*** Input records
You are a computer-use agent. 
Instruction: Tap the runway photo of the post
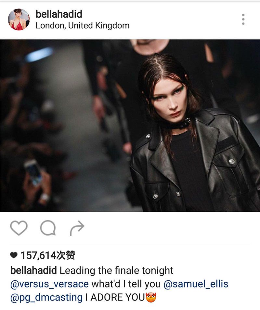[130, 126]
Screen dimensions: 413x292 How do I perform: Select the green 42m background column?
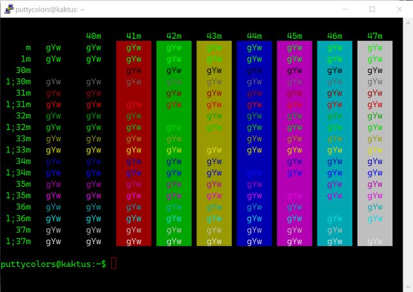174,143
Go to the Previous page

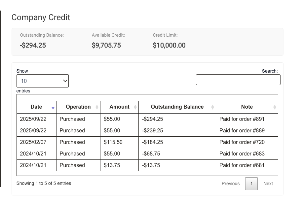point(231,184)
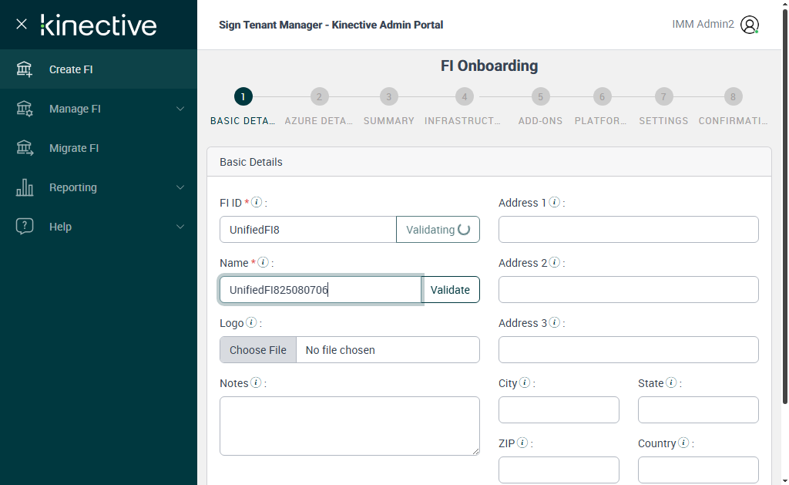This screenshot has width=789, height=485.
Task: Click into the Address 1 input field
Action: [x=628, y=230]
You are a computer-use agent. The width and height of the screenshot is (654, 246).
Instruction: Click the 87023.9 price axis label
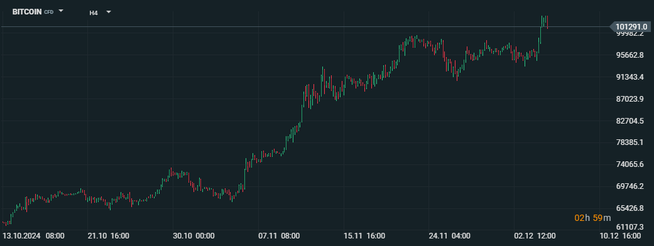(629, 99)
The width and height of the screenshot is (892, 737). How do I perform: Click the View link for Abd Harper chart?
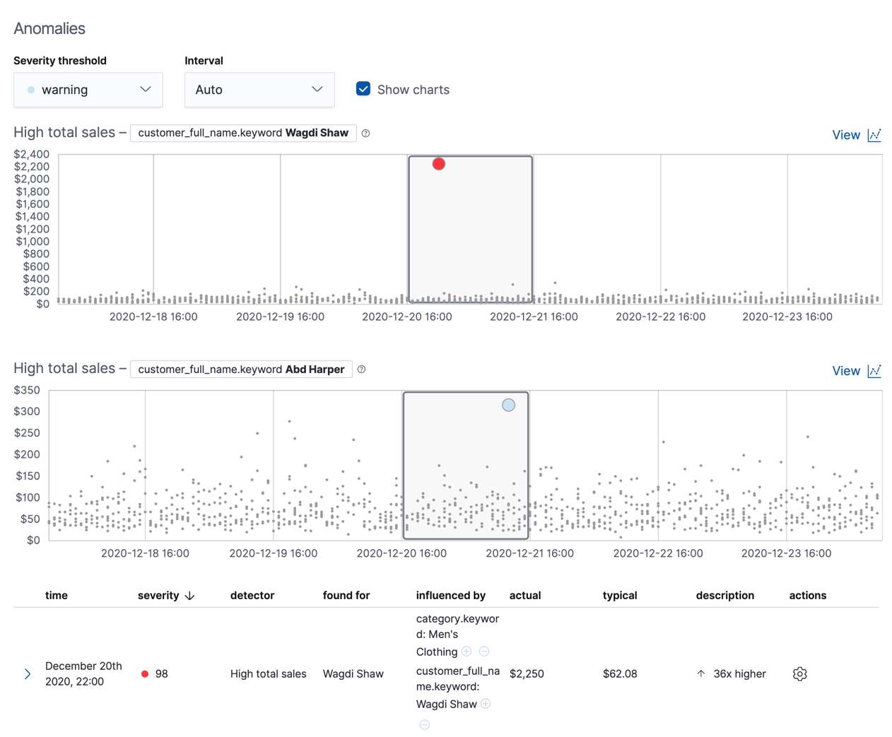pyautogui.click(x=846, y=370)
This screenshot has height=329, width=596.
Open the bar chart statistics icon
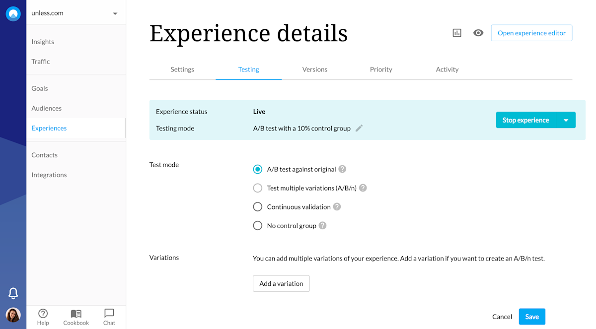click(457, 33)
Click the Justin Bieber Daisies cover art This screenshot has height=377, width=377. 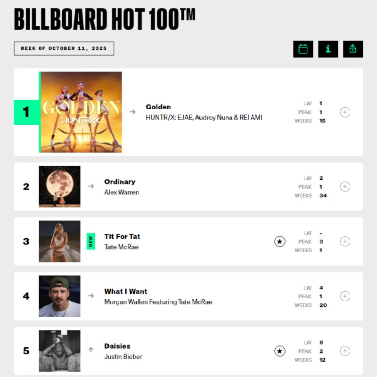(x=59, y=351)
******
Among the lines above, find each one containing the string "computer" and copy it.

■ Result for this task ■
You are a computer-use agent. 
You are a computer-use agent. The width and height of the screenshot is (654, 246).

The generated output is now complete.